What Procedural Changes Have Occurred Recently?
This year, there are a few procedural changes for employers to note:
- Due to H-1B prevailing wage requirement changes, the Labor Condition Application (“LCA”) should be filed at least a week before the planned date to file the H-1B petition. A preliminary step in filing an H-1B petition is to show that the employer will pay the prevailing wage by obtaining a certified LCA from the Department of Labor (“DOL”). Employers submit the Form 9035 online to the DOL through its web-based portal called iCERT. Then, the certified Form must be submitted to USCIS, along with the H-1B petition; otherwise, the H-1B petition will be rejected. For a time, LCA certification occurred more-or-less instantaneously. Under the current DOL system, Form 9035 LCA processing can take a week to process, or longer if the DOL requests verification of the federal employer tax identification number (“FEIN”). Therefore, LCAs should be filed at least a week in advance of the planned date to file the H-1B petition to avoid delays and the risk that the cap might be reached.
- Notable changes to the H-1B petition form include the following:
- Questions about placement of H-1B personnel at third-party worksites;
- Questions about the deemed export of controlled technologies to H-1B personnel; and
- Additional fees required for employers of H-1B personnel with 50 or more employees, and 50 percent or more employees in H-1B status or L-1 status (intracompany transfers from related company abroad).
Employers must use a new version of the H-1B petition form that USCIS released on November 23, 2010.

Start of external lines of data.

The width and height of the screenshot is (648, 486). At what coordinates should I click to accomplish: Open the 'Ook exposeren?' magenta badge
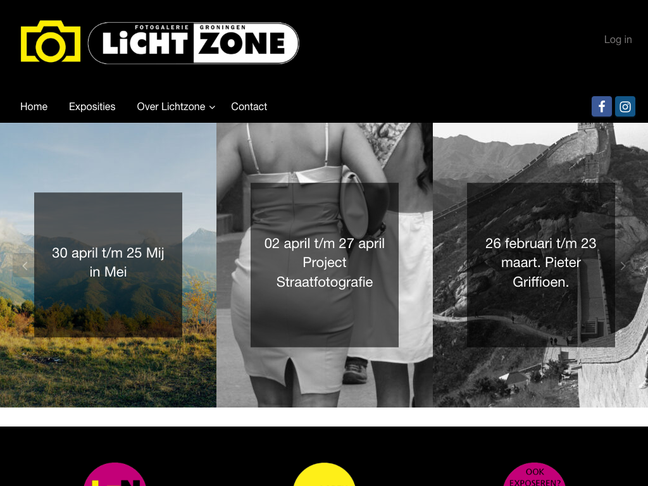click(534, 475)

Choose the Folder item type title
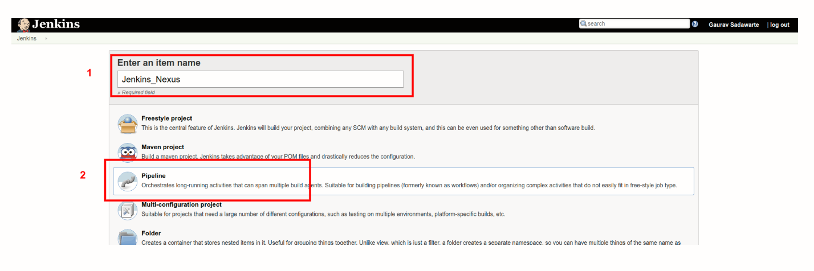tap(151, 233)
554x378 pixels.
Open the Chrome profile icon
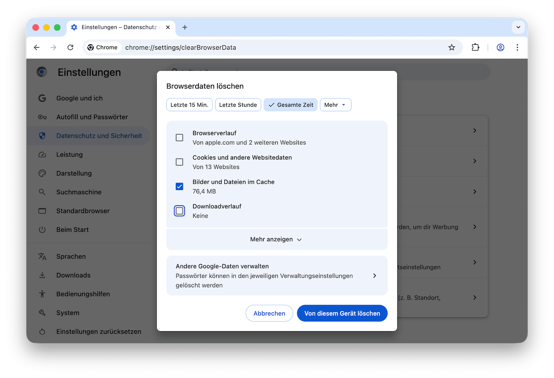(500, 47)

Who Is Exempt From the Cap?
New employees hired in H-1B status are subject to the cap, unless they are exempt. Many people can still obtain H-1B status through exemptions to the H-1B cap, in particular the following:
- Petitions for persons who currently hold H-1B status and seek an extension do not count towards the H-1B cap numbers;
- An H-1B worker can move to a new employer without using an H-1B cap number;
- In some cases, persons who previously held H-1B status can regain H-1B status without using an H-1B cap number;
- Institutions of higher education, nonprofit research organizations and governmental research organizations are exempt from the cap; and
- In addition, the country-specific caps carved out for citizens of Chile and Singapore are rarely hit.

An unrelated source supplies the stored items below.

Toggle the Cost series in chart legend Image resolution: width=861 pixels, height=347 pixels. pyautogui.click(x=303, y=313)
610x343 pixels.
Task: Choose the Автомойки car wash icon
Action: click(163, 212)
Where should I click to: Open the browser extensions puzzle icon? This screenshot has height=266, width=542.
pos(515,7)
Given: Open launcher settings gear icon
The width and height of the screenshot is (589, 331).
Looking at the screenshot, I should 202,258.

What H-1B Alternatives Exist?
There are employment-based alternative immigration options other than H-1B status, including the following:
- L-1 intracompany transfers for persons who worked for a foreign entity related to a U.S. company for at least one year;
- For Canadians and Mexicans, TN status under the North American Free Trade Agreement (“NAFTA”);
- J-1 training and other exchange programs;
- E-1/E-2 treaty investor and treaty trader status for numerous countries;
- E-3 visas for Australians;
- O-1 for persons with extraordinary ability;
- Returning to school for a higher level of education and work authorization; and
- Labor certification for permanent resident status under the “PERM” process as a first step toward “Green Cards.” Note, however, there are processing backlogs for many types of permanent resident applications.
Other creative alternatives often are available as well, for a temporary or as a stopgap measure.
What Does This Mean for Employers?
Due to the alarmingly few H-1B cap positions left for FY2011, all employers seeking to hire cap-subject H-1B workers before October 1, 2011, should immediately prepare and file the petitions.
Employers need to resist any temptation to have potential employees begin or continue working, even in what might be considered volunteer positions, without the proper work authorization. Hiring employees without the proper authorization can subject the employer to penalties and subsequent scrutiny under immigration law.